Stored data entries:
• • • • •
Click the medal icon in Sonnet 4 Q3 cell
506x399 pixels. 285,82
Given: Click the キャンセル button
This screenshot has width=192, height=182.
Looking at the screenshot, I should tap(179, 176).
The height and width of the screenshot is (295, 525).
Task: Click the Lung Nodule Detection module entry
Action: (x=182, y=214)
• • • • •
--- EXERCISE BRIEF ---
Exact duplication of all the data above is expected.

--- SOLUTION BELOW ---
Click the medal icon in Sonnet 4 Q3 cell
506x399 pixels. 285,82
Given: Click the キャンセル button
This screenshot has width=192, height=182.
Looking at the screenshot, I should tap(179, 176).
The height and width of the screenshot is (295, 525).
Task: Click the Lung Nodule Detection module entry
Action: (x=182, y=214)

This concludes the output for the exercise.